What to produce: When writing out the entries below, keep only the lines from the line with "Screen dimensions: 1568x545" to the line with "Where should I", both included, exactly as they are, and leave the pictures aside.

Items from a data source
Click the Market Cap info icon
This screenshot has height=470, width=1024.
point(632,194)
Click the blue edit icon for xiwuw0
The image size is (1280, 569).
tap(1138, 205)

==

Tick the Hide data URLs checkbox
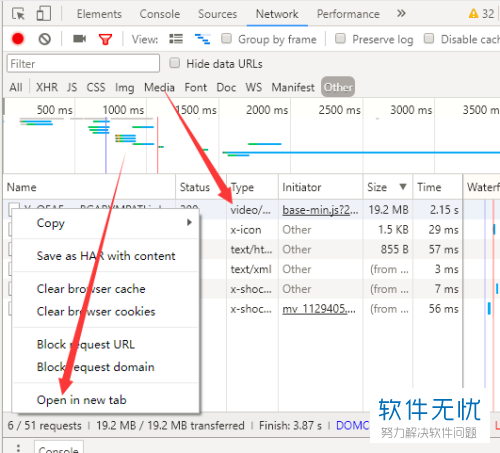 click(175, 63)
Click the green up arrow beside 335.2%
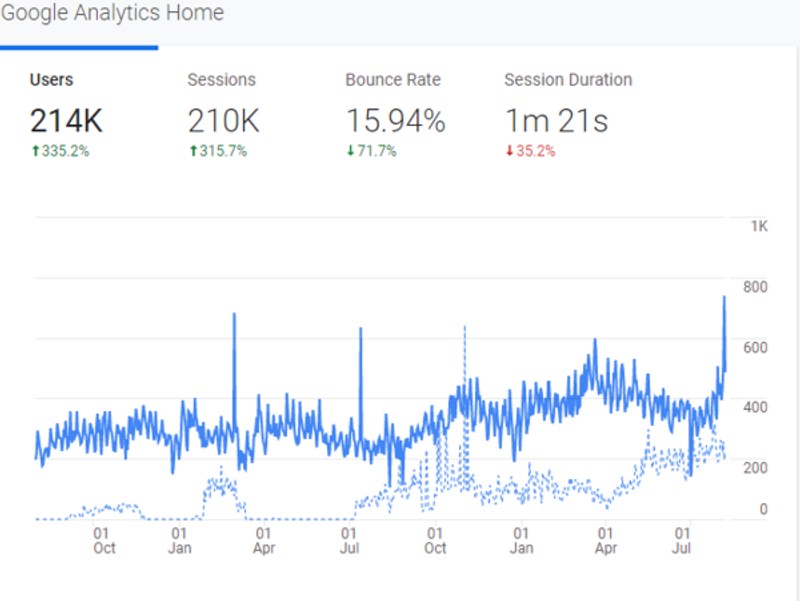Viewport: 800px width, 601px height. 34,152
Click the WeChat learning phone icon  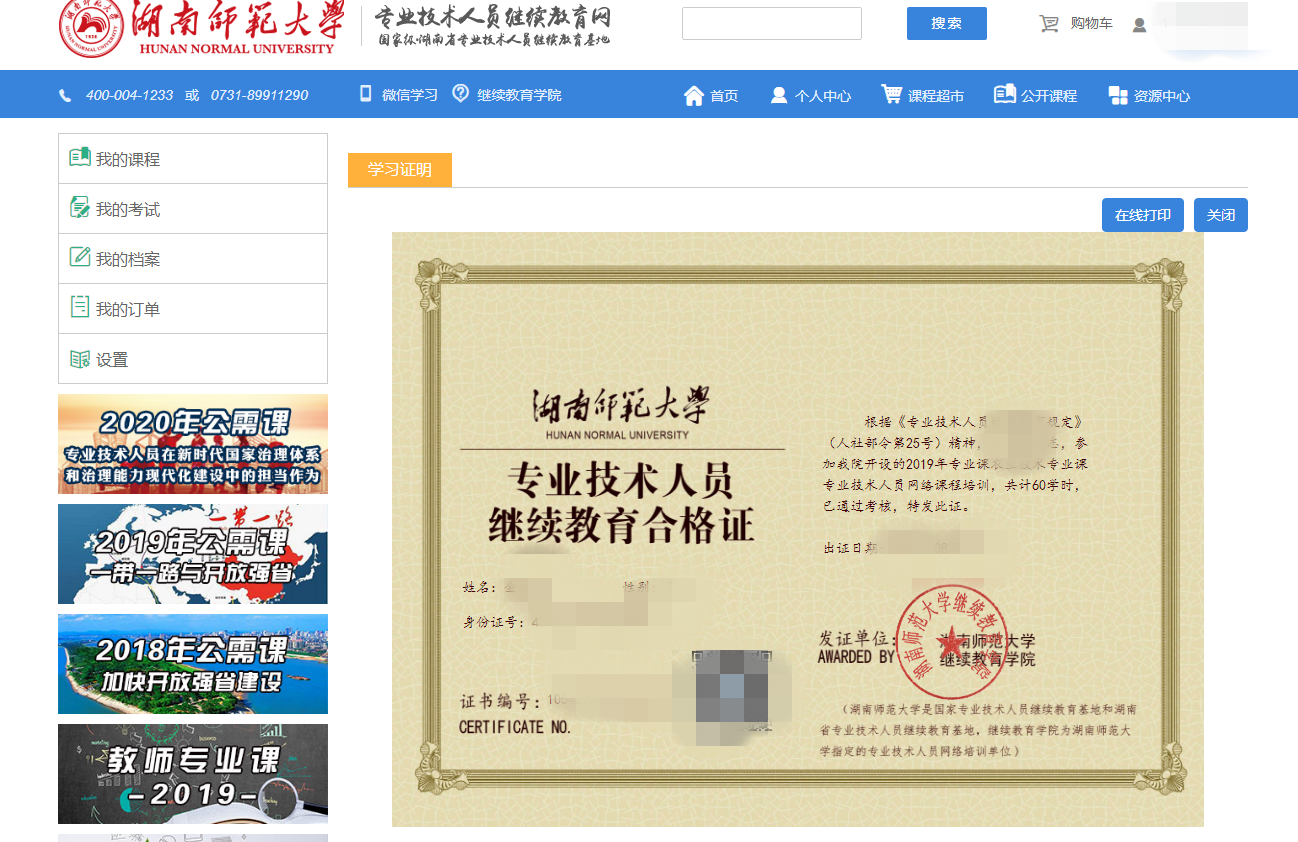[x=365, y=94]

==

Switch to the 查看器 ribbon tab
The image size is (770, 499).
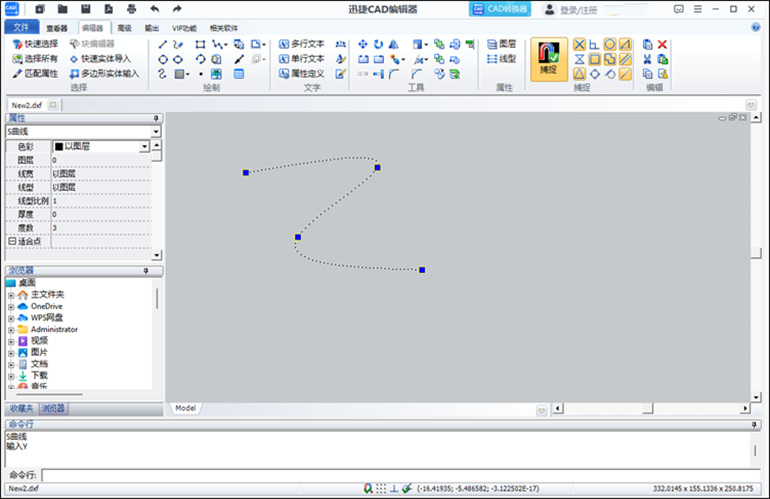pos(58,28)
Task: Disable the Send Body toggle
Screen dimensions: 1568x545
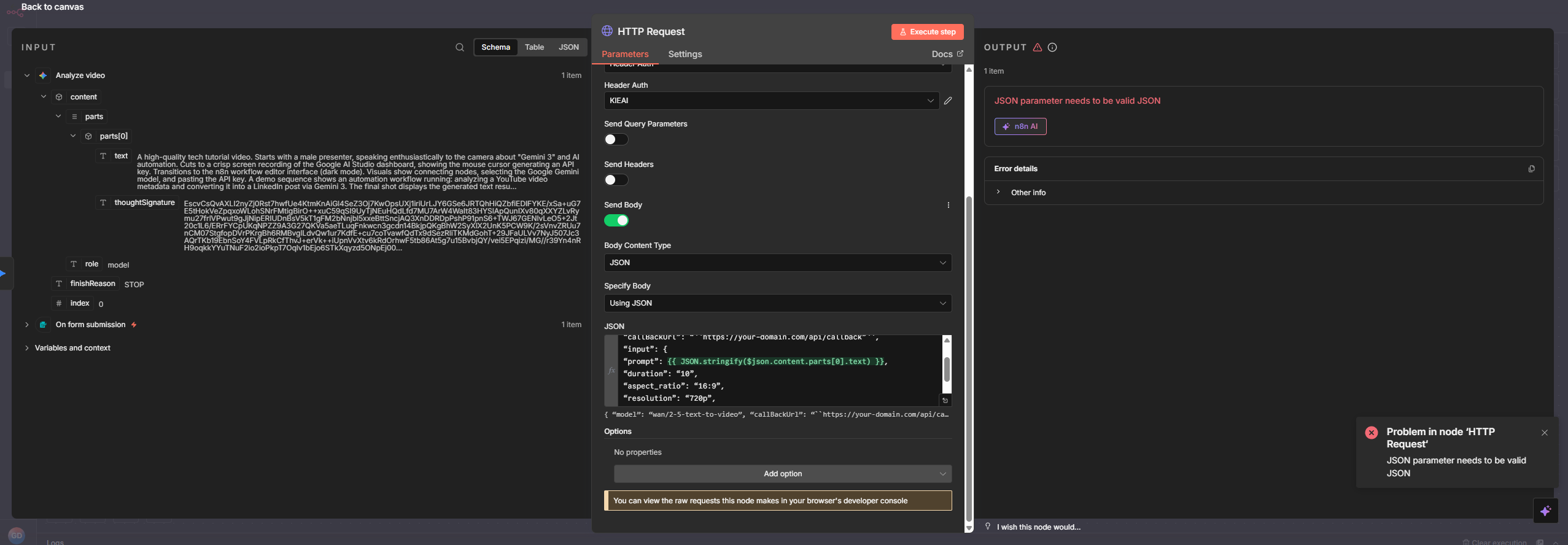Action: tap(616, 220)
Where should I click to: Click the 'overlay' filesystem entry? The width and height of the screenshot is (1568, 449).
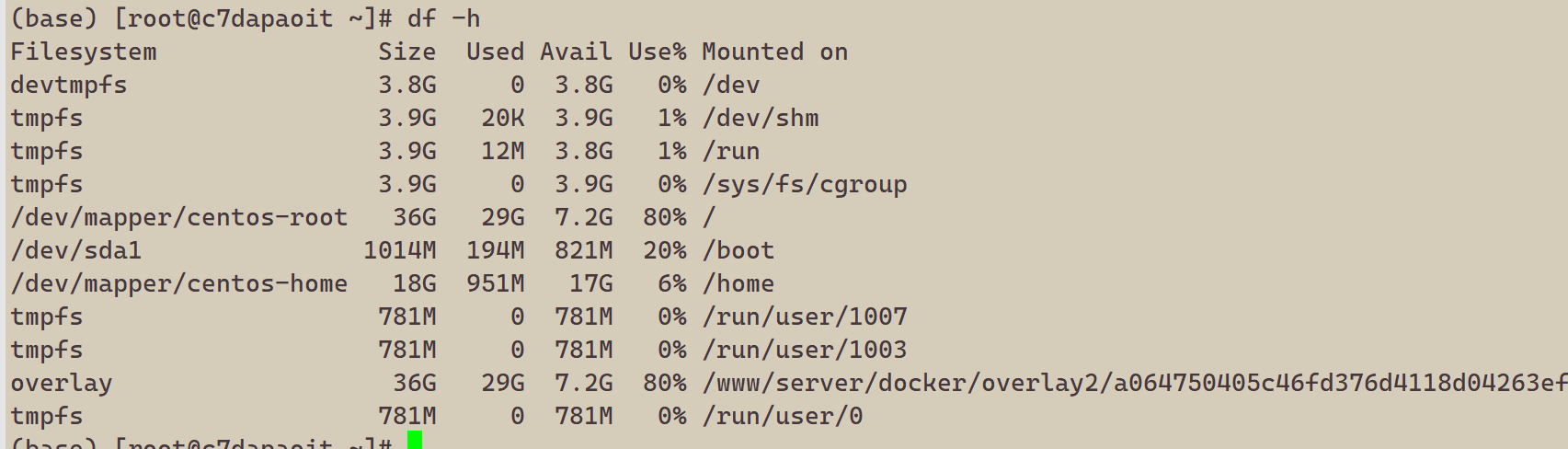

Answer to the problem:
Screen dimensions: 1568x545
Action: tap(616, 220)
Where should I click to: Click the 'overlay' filesystem entry? The width and height of the screenshot is (1568, 449).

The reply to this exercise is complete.